Copyright British Museum PAS-8709C3
At different times in her life, Saint Bathilde was a slave, a queen and an abbess; and there’s a chance that she may have come from Postwick. Mooring at Postwick Wharf, we walked to the village to see what we could find of 7th Century community.
First stop was the church. Had we consulted the Exploring Norfolk Churches entry we might have known the church was only open on Fridays.
A quick tour around the outside, taking in doorways and windows, confirmed the earliest parts of the building dated back to 13th C, like the entry said. The beautifully worked flint quoins, suggested they and the walls might have been older. There was certainly nothing that gave us any clues about the place Bathilde might have known.
What wowed us, however, was the place of the church in the landscape! We had caught a glimpse of the 14th C tower as we had come down river. Today it is all but lost amid the trees growing around the church.

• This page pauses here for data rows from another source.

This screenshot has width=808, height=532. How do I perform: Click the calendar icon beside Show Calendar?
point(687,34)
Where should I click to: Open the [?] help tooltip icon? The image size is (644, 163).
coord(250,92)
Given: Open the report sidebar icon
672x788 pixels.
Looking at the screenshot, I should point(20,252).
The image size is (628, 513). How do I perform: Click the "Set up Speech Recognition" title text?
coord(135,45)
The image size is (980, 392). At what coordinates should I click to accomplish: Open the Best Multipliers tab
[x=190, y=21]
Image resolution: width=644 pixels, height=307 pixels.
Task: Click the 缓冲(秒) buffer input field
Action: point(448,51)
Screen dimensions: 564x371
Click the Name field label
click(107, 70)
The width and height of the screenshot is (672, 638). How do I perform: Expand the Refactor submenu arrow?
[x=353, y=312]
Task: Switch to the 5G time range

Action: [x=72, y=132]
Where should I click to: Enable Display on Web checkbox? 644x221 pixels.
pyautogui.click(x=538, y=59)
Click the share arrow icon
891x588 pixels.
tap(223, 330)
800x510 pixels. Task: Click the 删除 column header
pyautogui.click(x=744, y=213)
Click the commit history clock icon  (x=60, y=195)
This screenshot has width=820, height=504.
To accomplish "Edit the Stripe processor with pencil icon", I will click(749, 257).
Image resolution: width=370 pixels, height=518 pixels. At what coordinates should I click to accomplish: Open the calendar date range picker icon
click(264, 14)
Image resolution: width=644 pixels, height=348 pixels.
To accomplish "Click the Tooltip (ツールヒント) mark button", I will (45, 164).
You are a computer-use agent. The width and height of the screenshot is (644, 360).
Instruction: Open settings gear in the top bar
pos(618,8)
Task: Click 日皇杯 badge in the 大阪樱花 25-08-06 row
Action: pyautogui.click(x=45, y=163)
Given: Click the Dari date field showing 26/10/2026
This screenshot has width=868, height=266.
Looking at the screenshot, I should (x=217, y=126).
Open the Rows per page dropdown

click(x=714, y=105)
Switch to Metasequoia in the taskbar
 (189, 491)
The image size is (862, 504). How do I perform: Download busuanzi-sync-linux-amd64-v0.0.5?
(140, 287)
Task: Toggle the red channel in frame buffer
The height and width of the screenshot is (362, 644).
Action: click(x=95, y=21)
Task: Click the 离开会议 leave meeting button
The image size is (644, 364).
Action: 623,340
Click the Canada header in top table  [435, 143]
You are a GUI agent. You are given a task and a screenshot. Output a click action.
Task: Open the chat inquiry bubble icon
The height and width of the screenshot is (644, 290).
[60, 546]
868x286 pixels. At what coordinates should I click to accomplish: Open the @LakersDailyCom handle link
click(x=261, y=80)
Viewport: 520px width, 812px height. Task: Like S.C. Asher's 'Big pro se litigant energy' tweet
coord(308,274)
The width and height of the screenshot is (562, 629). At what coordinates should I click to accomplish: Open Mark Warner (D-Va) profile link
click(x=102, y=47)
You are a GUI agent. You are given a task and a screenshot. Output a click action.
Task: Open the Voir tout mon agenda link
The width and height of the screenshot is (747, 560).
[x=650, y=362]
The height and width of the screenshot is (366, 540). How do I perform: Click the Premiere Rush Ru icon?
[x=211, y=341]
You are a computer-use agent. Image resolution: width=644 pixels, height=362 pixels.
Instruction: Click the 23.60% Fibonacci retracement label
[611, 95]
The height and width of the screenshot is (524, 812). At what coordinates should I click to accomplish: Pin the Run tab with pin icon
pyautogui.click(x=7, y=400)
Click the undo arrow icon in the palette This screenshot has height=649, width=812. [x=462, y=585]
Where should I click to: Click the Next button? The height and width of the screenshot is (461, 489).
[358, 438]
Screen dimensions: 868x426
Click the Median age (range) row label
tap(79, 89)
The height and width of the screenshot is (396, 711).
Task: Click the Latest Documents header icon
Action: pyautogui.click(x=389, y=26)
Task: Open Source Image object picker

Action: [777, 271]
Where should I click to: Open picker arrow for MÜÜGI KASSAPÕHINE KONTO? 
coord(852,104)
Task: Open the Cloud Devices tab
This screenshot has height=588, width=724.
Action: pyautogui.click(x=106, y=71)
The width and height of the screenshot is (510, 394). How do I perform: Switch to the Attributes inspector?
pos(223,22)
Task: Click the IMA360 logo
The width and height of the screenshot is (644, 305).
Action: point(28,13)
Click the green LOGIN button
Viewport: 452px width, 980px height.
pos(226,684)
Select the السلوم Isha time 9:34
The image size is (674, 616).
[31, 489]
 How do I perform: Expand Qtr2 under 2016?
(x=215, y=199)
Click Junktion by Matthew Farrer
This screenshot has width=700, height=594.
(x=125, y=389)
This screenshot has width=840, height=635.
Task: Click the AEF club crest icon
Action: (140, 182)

One imagines that back then, they would have cleared the trees away and it would be clearly visible high on a hill, rising steeply from the marshes below. The view looking up from the hollow way of Leeder Hill, gives a hint of how impressive it would have have appeared!
There is a church recorded in Postwick in the Domesday Book. Was it on the same site? one wonders. But the arresting position of the church, overlooking the marsh and river below, had been a constant over Postwick’s long history. The site may been holy place, possibly a place of burial, from a time before the Christian Conversion. In which case, the All Saint’s dedication would have given it an autumn equinox annual festival. That is the time of year when, in the old religion, Balder went down to the underworld and, while the gates were open, you could communicate with the dead.
Surprisingly, there’s a Roman connection here, as with so much on the Norfolk Saints’ Way. Pope Gregory’s 597 Letter to Melletus sets out a policy of replacing pagan festivals with Christian equivalents and re-badging (the word christening is appropriate) pagan places of worship as Christian Churches.
It is of interest to note the continuing power of the old religion, reflected in the strange things that still happen on All Hallowes’ Eve; and the contemporary Christian response to replace them with an appropriate alternative with such initiatives as Light Parties.